You enter to find a well-worn bar illuminated by chandeliers with grape clusters. You see 100-year-old French doors that lead to the patio, but you choose a doorway, draped with velvet curtains, that beckons into a back dining room.
At a cozy café table, you peruse a menu of French classics - duck confit, steak frites, cheesy potato-and-bacon tartiflette, salad Niçoise. Your server reads the mood of your table and responds with friendly chatter, or unobtrusive formality, as the situation requires.
For a moment, you might be in a bistro in a France, instead of Vin Rouge, just off Ninth Street in Durham. Marking its 10th anniversary this month, Vin Rouge doesn't have the national reputation and of-the-moment buzz some newer places are enjoying. Instead, it has earned a loyal following drawn to its understated bistro style and its characters who combine Southern hospitality with a dollop of eccentricity.
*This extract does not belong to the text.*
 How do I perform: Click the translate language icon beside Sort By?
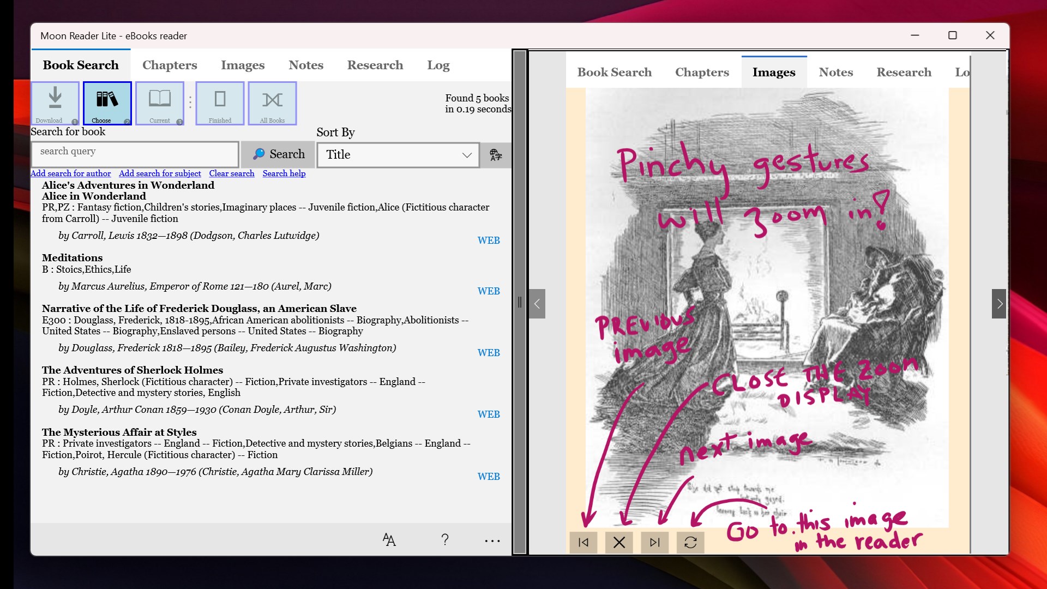point(496,155)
"This place has an energy about it. It's because of the people," says Ken Rosati, who sells wine to the restaurant and dines there with his wife and two children as often as twice a week.
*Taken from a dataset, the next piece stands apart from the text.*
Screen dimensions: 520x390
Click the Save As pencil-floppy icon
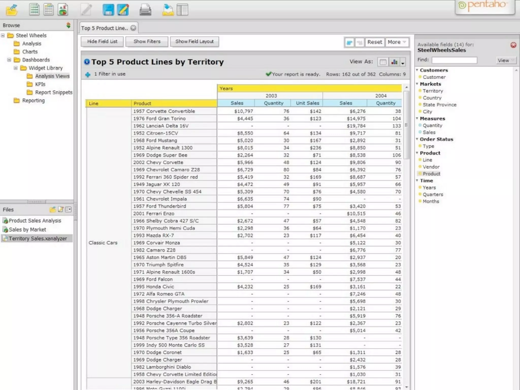tap(123, 10)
Allow us to introduce them:
Here's the dapper owner, Giorgios Bakastais, a longtime Durham restaurateur who felt compelled to open Vin Rouge after dining at a bistro in Lyon, France. There's general manager Michael Maller, who is happy to pour you a glass of a wine he discovered on a recent trip to France's Loire Valley.
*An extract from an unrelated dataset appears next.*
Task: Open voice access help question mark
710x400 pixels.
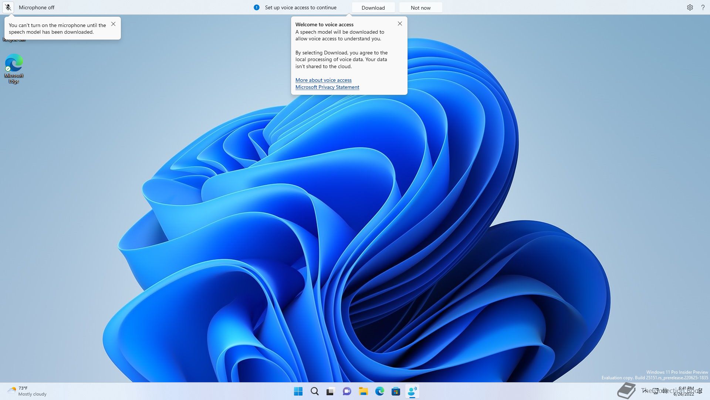Action: pos(703,7)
And here's gregarious executive chef Matt Kelly, who will regale you with stories about his early days in a kitchen when he turned out piping hot crème brûlées.
Some chefs tire of executing the same dishes over and over, like a rock star who is bored by playing hit songs every time he takes the stage. Not Kelly, now nine years into his tenure at Vin Rouge: "I'm really happy cooking what people enjoy eating."